Given text>
◆ ◆ ◆ ◆ ◆ ◆ ◆

Satu and her husband had discussed the possibilities. “I wouldn’t say we struggled, but it wasn’t like snapping our fingers,” she said. The earlier an abortion is done, the easier it is for everyone.
“It did help that when I got the bad news, that I had worked to get the information as soon as possible. I knew what the worst-case scenario was,” Satu said.
The pregnancy was terminated at 21 weeks.
Satu allowed the doctors to examine her and the fetus. What they found was even worse than what the scans had indicated. They found the virus in many different parts of the fetus: the brain, the placenta, in muscles, the liver, the lungs and spleen. They described their findings in the New England Journal of Medicine.
“It seemed like a science fiction movie, that there was this virus that prefers brain cells,” Satu said.
Doctors have since demonstrated that Zika goes into developing brain and nerve cells, destroying them. It also damages other tissues, and health workers are only just beginning to list the birth defects the virus can cause, from the devastating brain destruction to deformed joints and eye damage.
Satu has no doubt she made the right decision. “I was probably the best-treated Zika patient in the whole world. I would say I am a privileged person,” she said.
“I had the option of terminating the pregnancy. Here in the U.S. people can mostly decide when they want to be pregnant and when they don’t want to be pregnant. In Latin America, they mostly don’t have that choice.”
Zika’s caused thousands of birth defects in Brazil, Colombia and elsewhere. It has infected hundreds of thousands or even millions of people across central and South America and the Caribbean. Many of the affected women are poor, with little access to health care.

◆ ◆ ◆ ◆ ◆ ◆ ◆

Prompt 1>
Answer these questions from the Zika article:
(a) At how many weeks was the pregnancy terminated?
(b) In which journal did the doctors describe their findings?
(c) Which two countries does the article name where Zika caused thousands of birth defects?
Prompt 2> Print the part of the Zika article that opens with the words "Satu and her" and closes with "Journal of Medicine.".
The listing that comes next has no connection to the Zika article.

◆ ◆ ◆ ◆ ◆ ◆ ◆

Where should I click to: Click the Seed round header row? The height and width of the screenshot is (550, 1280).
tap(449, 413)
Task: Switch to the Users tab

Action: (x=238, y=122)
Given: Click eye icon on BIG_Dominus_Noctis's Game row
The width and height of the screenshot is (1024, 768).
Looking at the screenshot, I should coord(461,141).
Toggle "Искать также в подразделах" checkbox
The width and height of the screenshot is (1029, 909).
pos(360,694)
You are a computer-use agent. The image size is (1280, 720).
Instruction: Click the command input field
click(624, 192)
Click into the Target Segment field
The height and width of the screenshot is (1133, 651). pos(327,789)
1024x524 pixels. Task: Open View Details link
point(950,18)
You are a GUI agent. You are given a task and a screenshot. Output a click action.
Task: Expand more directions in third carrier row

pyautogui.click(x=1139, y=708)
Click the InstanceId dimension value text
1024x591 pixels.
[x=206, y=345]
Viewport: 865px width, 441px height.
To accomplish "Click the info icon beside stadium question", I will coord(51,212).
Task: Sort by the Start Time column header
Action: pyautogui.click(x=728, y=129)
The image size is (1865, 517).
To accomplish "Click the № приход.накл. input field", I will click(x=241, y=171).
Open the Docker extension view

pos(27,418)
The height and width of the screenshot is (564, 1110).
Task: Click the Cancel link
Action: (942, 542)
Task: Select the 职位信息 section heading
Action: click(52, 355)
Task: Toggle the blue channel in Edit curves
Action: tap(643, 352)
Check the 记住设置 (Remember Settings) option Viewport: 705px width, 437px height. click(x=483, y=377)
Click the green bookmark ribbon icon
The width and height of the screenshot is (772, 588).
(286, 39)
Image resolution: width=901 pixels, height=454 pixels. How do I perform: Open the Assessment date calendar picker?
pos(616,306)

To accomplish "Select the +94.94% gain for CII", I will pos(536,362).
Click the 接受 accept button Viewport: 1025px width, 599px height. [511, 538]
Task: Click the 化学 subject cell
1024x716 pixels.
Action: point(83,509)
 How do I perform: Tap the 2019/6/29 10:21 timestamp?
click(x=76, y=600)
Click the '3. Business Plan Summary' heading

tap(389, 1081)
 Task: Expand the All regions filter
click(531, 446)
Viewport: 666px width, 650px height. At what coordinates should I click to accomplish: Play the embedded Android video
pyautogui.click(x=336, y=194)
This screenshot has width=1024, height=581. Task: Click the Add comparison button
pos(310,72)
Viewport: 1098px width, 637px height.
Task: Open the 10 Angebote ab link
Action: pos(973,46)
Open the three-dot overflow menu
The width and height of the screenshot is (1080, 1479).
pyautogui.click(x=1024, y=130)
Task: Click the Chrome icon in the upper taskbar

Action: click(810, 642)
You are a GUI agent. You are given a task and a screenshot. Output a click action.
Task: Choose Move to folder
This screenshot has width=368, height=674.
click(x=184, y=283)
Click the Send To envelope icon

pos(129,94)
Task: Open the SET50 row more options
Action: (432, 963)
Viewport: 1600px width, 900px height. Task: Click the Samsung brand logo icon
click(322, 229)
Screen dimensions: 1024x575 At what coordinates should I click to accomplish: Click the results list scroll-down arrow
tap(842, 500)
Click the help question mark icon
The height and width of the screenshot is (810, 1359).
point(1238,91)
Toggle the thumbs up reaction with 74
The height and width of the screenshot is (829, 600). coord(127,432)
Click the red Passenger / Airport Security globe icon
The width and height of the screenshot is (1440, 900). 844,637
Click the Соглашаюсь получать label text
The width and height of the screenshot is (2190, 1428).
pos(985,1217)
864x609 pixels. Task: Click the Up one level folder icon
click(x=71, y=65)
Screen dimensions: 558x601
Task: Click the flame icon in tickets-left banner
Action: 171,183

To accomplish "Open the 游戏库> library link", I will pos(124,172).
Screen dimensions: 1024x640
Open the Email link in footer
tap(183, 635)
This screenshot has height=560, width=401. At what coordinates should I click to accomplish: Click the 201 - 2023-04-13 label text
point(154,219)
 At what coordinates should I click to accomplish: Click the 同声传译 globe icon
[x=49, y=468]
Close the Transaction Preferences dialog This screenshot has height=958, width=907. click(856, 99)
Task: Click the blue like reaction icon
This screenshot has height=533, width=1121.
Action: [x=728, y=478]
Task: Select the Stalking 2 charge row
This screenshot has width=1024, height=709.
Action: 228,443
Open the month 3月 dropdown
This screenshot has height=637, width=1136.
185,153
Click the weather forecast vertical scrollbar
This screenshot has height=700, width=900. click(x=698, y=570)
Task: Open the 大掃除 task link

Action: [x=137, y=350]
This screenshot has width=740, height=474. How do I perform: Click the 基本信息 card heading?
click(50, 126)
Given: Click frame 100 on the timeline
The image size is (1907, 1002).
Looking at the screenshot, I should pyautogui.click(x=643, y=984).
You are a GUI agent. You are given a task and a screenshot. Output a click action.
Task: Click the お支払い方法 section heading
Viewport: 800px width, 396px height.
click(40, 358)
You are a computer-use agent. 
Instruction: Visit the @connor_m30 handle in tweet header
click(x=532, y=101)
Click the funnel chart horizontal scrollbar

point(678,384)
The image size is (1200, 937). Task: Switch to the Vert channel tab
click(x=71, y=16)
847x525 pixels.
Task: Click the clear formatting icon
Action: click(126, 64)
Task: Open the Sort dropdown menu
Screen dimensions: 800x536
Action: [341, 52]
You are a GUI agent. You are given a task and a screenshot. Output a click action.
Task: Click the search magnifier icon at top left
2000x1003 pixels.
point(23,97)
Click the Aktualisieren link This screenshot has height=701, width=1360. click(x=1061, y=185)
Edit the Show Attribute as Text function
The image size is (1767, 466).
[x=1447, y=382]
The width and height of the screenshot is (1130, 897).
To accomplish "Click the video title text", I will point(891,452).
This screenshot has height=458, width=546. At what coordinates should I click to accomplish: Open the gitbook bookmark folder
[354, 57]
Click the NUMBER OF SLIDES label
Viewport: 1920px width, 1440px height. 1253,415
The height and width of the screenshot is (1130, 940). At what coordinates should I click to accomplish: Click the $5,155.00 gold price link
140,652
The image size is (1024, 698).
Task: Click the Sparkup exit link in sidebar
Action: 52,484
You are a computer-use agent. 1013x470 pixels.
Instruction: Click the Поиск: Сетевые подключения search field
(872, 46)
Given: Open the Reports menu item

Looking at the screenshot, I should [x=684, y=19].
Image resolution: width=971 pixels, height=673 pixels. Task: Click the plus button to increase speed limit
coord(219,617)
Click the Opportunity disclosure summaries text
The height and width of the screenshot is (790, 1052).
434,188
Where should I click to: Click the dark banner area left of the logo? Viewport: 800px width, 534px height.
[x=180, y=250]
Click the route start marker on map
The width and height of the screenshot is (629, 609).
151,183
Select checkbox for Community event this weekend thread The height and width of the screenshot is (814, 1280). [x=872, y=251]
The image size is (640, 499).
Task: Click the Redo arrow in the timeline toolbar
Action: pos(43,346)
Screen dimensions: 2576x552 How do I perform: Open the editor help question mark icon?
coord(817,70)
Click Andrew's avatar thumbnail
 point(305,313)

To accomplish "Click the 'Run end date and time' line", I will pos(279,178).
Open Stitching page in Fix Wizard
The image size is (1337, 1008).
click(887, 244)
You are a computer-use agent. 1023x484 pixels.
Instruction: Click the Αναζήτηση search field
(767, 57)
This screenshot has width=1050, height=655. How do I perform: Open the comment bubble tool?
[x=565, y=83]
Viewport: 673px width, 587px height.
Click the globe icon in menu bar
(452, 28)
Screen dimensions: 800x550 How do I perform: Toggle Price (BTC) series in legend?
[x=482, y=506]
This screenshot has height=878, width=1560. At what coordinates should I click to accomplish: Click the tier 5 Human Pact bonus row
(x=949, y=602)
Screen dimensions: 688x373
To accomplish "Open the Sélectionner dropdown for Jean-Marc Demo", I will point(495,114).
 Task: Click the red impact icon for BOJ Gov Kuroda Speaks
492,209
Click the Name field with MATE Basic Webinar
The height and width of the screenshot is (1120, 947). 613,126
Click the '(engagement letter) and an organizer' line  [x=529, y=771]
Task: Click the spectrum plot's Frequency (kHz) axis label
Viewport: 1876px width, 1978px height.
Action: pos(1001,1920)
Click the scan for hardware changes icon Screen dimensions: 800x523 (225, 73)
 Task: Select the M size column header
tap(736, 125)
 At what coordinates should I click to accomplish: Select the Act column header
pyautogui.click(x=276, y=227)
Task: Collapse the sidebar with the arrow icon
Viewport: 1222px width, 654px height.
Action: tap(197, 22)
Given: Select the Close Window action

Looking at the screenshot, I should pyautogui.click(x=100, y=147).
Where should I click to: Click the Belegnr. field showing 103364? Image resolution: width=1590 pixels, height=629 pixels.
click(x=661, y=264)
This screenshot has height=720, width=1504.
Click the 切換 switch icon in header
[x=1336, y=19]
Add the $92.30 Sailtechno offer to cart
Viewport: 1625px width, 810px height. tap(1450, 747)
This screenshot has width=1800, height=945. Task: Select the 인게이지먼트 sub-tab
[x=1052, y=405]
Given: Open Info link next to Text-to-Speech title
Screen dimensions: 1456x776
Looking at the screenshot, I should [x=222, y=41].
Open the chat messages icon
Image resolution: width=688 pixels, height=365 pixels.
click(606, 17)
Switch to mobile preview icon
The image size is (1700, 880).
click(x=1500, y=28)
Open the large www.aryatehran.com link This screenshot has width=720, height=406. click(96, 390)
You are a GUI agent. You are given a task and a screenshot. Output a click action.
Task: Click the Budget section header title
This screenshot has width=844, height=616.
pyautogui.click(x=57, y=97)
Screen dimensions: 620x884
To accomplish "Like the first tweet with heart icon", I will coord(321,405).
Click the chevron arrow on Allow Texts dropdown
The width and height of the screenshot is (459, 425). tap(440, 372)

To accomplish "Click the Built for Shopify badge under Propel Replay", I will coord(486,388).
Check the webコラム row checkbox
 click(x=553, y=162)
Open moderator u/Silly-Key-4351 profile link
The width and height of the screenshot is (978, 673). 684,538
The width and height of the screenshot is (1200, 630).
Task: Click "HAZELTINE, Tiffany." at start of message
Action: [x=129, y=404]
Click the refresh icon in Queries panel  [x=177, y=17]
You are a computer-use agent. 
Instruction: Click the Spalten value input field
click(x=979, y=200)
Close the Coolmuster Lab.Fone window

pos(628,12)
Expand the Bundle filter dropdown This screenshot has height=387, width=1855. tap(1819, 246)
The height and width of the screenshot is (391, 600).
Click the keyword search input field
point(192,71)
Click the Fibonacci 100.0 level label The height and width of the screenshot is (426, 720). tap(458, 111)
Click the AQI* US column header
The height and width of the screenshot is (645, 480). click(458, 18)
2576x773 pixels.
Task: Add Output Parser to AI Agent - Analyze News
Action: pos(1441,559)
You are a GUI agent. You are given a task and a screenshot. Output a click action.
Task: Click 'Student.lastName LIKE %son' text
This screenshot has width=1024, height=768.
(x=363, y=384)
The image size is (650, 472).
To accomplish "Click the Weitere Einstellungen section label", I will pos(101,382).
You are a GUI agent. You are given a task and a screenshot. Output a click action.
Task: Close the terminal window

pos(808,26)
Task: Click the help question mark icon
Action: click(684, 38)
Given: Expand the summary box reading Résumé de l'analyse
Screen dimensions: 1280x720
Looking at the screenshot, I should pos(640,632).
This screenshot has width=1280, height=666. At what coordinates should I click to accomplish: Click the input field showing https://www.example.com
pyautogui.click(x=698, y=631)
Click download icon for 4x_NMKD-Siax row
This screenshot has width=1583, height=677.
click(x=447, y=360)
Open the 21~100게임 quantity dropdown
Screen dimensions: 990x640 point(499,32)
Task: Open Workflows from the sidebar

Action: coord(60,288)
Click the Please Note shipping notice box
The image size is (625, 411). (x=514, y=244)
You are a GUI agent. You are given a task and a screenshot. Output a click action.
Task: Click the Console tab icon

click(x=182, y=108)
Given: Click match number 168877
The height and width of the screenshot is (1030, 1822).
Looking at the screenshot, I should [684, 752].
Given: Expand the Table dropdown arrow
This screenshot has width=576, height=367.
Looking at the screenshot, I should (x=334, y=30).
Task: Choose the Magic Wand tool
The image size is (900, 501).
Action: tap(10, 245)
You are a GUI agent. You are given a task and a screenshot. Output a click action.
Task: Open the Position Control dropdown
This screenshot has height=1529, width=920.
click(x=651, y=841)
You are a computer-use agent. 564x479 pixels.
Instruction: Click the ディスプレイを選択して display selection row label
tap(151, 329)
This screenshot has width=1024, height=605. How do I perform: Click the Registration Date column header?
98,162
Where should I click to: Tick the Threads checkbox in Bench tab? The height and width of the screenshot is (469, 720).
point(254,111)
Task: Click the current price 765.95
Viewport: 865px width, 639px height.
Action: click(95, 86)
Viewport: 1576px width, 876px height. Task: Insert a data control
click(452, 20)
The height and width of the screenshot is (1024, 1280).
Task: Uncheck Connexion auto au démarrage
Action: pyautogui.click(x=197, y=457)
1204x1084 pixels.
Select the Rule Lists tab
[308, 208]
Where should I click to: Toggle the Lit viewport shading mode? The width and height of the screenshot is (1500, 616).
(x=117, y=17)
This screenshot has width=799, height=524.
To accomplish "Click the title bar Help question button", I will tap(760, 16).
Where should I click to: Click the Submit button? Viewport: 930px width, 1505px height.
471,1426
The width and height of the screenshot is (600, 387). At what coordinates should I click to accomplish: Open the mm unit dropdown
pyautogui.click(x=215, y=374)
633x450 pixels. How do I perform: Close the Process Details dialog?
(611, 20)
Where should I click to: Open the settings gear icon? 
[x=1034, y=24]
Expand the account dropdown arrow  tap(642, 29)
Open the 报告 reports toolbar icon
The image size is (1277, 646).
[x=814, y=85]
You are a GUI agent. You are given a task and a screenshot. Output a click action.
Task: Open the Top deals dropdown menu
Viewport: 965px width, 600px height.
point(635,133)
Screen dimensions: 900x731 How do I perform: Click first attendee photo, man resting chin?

◆ ◆ ◆ ◆ ◆ ◆ ◆

Response 1>
(a) 21 weeks
(b) The New England Journal of Medicine
(c) Brazil and Colombia

Response 2>
Satu and her husband had discussed the possibilities. “I wouldn’t say we struggled, but it wasn’t like snapping our fingers,” she said. The earlier an abortion is done, the easier it is for everyone.
“It did help that when I got the bad news, that I had worked to get the information as soon as possible. I knew what the worst-case scenario was,” Satu said.
The pregnancy was terminated at 21 weeks.
Satu allowed the doctors to examine her and the fetus. What they found was even worse than what the scans had indicated. They found the virus in many different parts of the fetus: the brain, the placenta, in muscles, the liver, the lungs and spleen. They described their findings in the New England Journal of Medicine.